┌─ Data for processing

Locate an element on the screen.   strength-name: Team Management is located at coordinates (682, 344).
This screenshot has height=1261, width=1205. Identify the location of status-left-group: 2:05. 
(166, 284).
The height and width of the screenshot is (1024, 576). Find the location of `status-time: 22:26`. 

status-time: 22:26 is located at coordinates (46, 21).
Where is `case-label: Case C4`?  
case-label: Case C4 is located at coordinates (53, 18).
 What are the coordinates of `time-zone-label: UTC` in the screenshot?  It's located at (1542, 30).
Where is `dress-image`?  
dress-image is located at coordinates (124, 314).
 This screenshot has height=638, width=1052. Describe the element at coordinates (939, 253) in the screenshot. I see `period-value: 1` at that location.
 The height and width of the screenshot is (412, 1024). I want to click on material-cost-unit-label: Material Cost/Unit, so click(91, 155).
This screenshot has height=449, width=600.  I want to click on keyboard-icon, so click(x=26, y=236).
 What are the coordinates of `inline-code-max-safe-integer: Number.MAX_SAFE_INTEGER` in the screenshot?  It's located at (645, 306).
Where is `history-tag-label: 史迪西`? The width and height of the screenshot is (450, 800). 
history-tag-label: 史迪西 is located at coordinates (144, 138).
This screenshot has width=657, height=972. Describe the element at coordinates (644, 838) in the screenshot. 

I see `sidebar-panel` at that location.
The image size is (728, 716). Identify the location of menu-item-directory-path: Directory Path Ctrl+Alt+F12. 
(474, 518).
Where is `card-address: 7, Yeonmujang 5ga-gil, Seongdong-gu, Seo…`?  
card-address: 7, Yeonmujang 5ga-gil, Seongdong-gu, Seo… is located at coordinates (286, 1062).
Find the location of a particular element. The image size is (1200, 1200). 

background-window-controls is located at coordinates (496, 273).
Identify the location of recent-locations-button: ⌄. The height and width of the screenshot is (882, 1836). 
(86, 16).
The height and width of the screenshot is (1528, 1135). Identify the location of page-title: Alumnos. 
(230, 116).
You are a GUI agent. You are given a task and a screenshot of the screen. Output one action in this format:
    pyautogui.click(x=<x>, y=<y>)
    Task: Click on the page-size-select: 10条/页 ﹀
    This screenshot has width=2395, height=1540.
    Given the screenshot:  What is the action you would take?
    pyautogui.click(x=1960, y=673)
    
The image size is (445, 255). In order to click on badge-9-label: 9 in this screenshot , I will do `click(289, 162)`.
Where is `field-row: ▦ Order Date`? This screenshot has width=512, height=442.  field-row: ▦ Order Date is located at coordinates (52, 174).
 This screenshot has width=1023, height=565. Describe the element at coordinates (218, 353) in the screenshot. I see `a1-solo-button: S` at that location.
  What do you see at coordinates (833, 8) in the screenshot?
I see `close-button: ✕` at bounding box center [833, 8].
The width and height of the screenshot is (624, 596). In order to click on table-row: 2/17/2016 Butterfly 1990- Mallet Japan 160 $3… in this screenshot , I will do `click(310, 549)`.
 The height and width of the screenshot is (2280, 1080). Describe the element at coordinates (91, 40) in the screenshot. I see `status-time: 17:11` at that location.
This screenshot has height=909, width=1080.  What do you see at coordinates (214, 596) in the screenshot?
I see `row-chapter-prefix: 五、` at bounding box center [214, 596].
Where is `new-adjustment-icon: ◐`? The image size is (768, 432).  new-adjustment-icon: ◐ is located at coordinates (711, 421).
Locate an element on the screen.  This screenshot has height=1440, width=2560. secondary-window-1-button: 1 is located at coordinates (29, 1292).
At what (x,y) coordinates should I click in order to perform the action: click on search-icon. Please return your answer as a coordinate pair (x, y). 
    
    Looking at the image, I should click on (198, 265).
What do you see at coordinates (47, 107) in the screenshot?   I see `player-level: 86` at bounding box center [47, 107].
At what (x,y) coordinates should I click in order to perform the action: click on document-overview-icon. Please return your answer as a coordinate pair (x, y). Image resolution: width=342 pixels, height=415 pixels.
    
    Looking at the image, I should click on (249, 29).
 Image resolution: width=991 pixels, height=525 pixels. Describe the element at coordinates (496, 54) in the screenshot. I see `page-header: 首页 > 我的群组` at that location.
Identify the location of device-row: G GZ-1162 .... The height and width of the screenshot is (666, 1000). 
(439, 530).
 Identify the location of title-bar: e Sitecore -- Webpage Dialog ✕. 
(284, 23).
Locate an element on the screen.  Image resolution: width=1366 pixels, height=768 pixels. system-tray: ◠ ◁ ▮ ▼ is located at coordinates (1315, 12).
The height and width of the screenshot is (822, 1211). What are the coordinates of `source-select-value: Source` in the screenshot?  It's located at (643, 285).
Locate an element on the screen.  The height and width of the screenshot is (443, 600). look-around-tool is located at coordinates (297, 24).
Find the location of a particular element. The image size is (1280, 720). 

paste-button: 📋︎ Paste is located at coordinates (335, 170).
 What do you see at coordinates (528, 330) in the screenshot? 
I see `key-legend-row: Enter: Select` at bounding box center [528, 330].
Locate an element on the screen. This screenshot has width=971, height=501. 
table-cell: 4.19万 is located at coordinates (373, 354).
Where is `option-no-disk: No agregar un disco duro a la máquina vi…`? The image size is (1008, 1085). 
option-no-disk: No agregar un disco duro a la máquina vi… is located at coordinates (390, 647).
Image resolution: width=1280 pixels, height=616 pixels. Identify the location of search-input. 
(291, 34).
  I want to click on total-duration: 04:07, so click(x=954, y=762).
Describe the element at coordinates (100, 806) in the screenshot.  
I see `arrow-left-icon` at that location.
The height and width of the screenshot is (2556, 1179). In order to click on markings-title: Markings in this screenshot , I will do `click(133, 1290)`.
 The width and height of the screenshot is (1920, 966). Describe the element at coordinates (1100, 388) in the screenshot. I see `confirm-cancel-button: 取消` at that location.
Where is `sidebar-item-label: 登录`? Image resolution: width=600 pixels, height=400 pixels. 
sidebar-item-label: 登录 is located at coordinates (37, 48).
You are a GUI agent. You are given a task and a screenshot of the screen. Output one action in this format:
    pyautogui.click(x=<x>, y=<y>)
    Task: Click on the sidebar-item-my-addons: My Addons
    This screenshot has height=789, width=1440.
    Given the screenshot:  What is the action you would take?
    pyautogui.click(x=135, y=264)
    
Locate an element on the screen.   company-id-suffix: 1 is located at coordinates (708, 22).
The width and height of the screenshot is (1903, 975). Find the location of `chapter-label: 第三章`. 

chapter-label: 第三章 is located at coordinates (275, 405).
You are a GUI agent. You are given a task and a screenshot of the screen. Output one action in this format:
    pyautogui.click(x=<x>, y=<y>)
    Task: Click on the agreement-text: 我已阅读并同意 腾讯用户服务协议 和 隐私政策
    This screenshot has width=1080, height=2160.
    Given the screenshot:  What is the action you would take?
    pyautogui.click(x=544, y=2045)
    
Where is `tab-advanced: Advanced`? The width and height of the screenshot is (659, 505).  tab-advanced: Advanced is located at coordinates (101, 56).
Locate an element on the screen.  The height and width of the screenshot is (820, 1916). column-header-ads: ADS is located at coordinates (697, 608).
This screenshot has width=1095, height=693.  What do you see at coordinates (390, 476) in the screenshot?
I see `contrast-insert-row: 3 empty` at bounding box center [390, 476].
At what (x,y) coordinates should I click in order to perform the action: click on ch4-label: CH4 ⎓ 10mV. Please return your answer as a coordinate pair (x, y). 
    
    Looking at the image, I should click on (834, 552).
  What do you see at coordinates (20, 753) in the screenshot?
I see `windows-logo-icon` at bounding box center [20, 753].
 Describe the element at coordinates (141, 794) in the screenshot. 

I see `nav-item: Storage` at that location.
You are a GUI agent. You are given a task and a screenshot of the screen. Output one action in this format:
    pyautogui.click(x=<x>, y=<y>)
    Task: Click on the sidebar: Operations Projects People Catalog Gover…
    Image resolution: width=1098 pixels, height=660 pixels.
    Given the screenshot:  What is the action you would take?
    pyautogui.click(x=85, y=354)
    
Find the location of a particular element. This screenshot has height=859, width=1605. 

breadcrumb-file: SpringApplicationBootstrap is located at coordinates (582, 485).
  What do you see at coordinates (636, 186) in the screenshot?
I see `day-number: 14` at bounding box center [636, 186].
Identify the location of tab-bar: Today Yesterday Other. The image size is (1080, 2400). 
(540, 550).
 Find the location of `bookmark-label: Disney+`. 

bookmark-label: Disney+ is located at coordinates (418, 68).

└─

**What the task asks:**
Lay out the lines of the data as a Markdown table with the columns Row and Line. Begin at the line that has "Find the location of a particular element. This", stop after the final line of the data, and omit blank lines.

**Answer for this exercise:**
| Row | Line |
|---|---|
| 1 | Find the location of a particular element. This screenshot has height=859, width=1605.  |
| 2 | breadcrumb-file: SpringApplicationBootstrap is located at coordinates (582, 485). |
| 3 |   What do you see at coordinates (636, 186) in the screenshot? |
| 4 | I see `day-number: 14` at bounding box center [636, 186]. |
| 5 | Identify the location of tab-bar: Today Yesterday Other. The image size is (1080, 2400).  |
| 6 | (540, 550). |
| 7 |  Find the location of `bookmark-label: Disney+`.  |
| 8 | bookmark-label: Disney+ is located at coordinates (418, 68). |